Exercise details.
Print the entries verbatim, leaving out the images they contain.

Working data.

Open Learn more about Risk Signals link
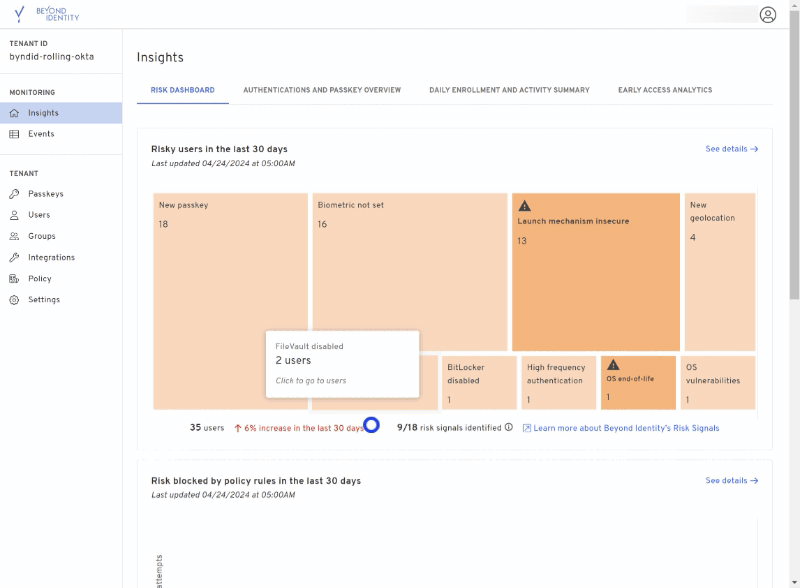The height and width of the screenshot is (588, 800). tap(622, 425)
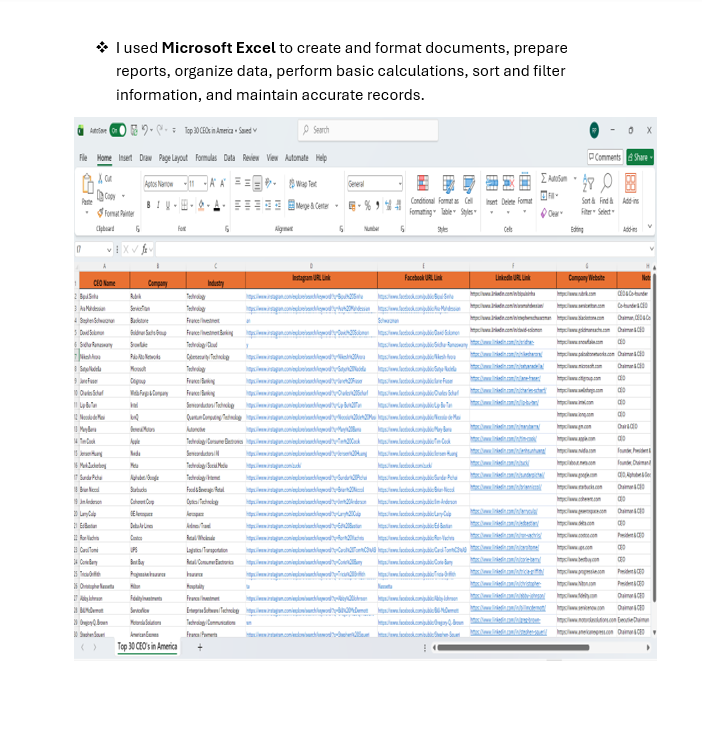The width and height of the screenshot is (702, 751).
Task: Click the Paste clipboard icon
Action: [87, 185]
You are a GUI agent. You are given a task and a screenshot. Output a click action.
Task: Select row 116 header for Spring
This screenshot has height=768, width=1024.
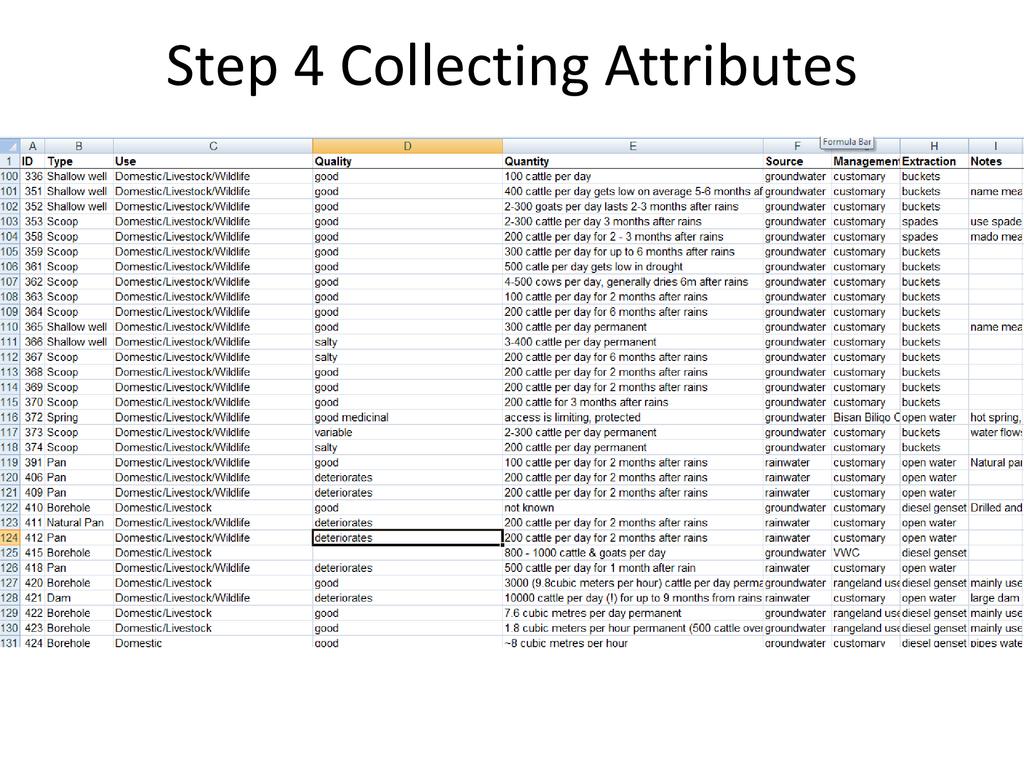[10, 418]
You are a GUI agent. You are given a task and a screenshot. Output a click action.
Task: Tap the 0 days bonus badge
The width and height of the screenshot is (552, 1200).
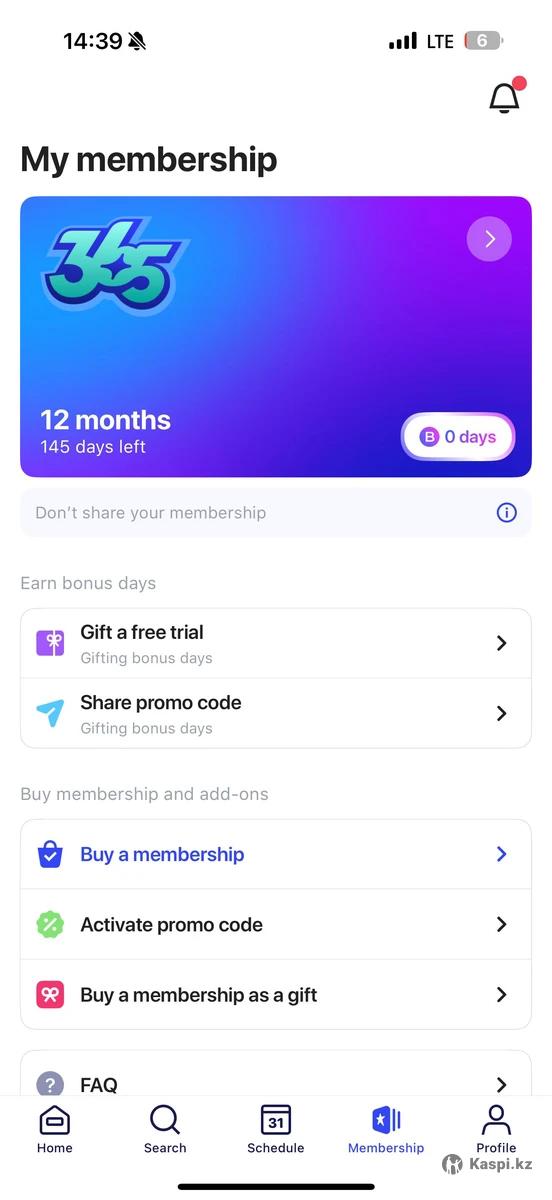(x=458, y=436)
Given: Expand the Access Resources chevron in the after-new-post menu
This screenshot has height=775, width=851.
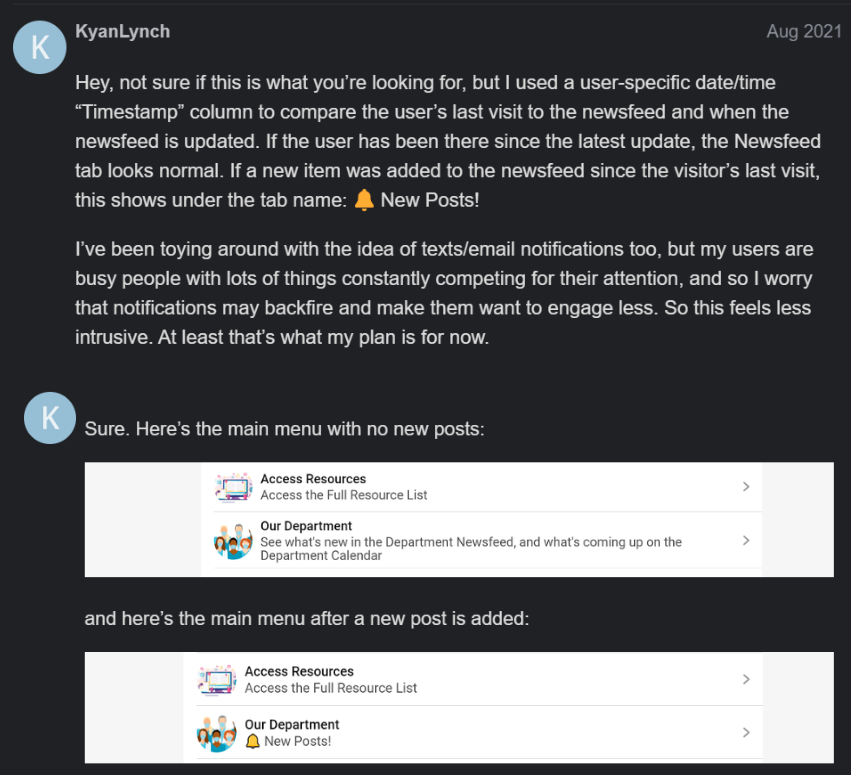Looking at the screenshot, I should [x=746, y=680].
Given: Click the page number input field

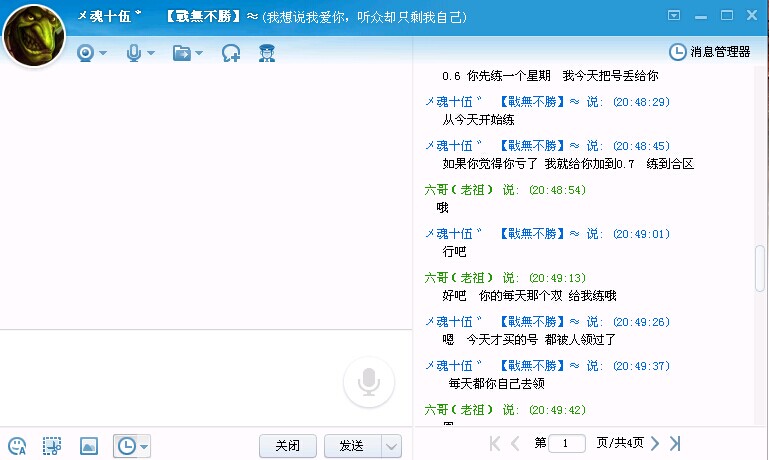Looking at the screenshot, I should tap(567, 443).
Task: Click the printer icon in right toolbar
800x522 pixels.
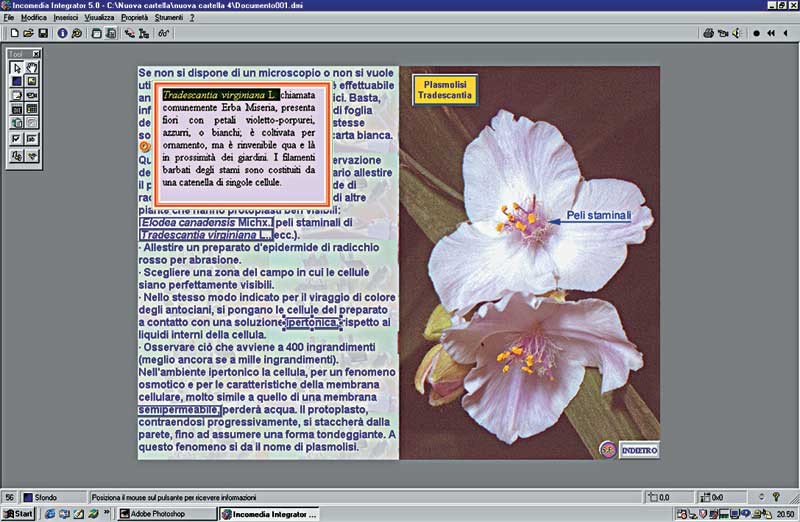Action: click(x=709, y=33)
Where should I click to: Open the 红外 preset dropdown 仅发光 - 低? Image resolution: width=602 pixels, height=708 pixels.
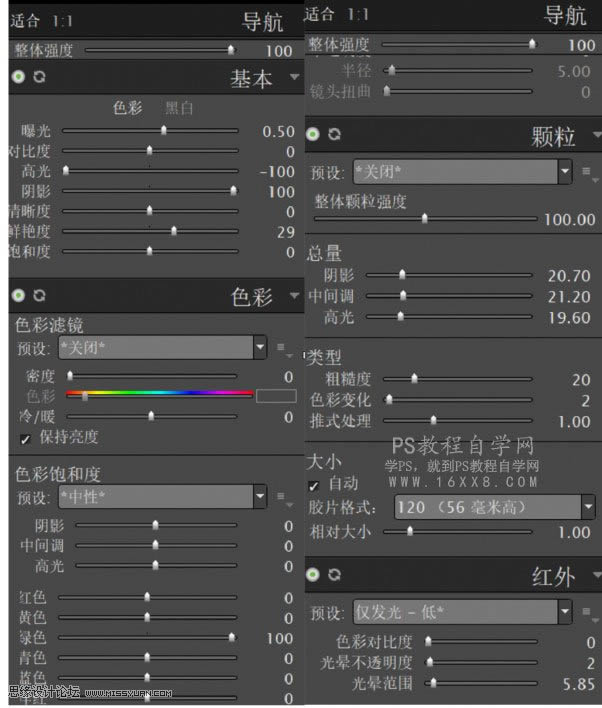pos(463,612)
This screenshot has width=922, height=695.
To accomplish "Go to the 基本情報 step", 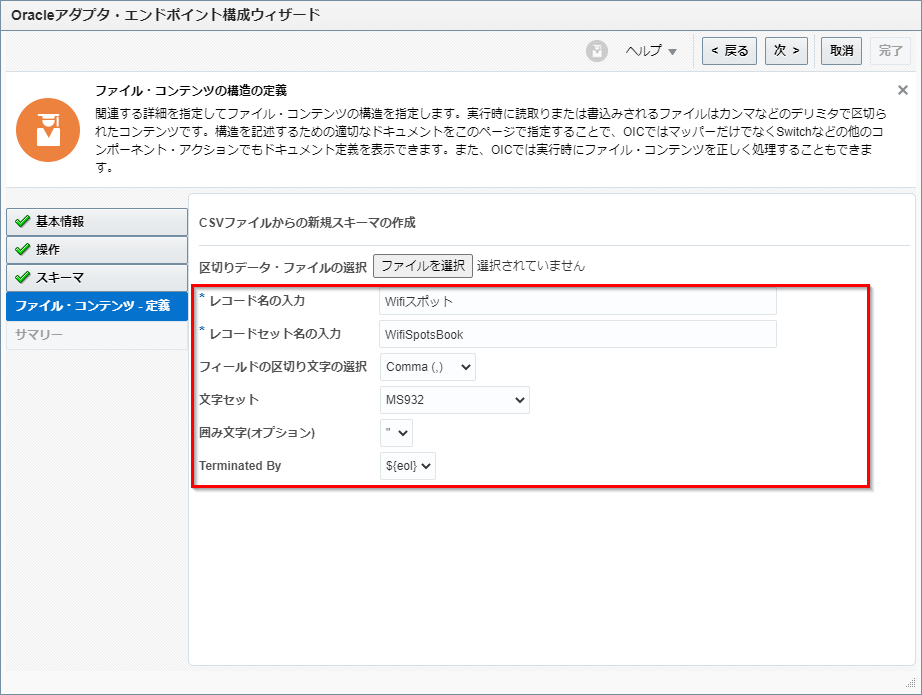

Exercise output.
Open Learn more about Risk Signals link
The height and width of the screenshot is (588, 800). tap(622, 425)
The width and height of the screenshot is (702, 751).
Task: Click the Paste clipboard icon
Action: [87, 185]
You are a GUI agent. You are given a task and a screenshot. Output a click action.
Task: Select row 116 header for Spring
This screenshot has height=768, width=1024.
[10, 418]
You are a GUI agent. You are given a task and a screenshot. Output a click action.
Task: Tap the 0 days bonus badge
The width and height of the screenshot is (552, 1200).
(x=458, y=436)
Given: Expand the Access Resources chevron in the after-new-post menu
This screenshot has height=775, width=851.
Looking at the screenshot, I should [x=746, y=680].
Given: Click the page number input field

Looking at the screenshot, I should tap(567, 443).
Task: Click the printer icon in right toolbar
800x522 pixels.
Action: click(x=709, y=33)
Where should I click to: Open the 红外 preset dropdown 仅发光 - 低? Image resolution: width=602 pixels, height=708 pixels.
pos(463,612)
This screenshot has width=922, height=695.
To accomplish "Go to the 基本情報 step", 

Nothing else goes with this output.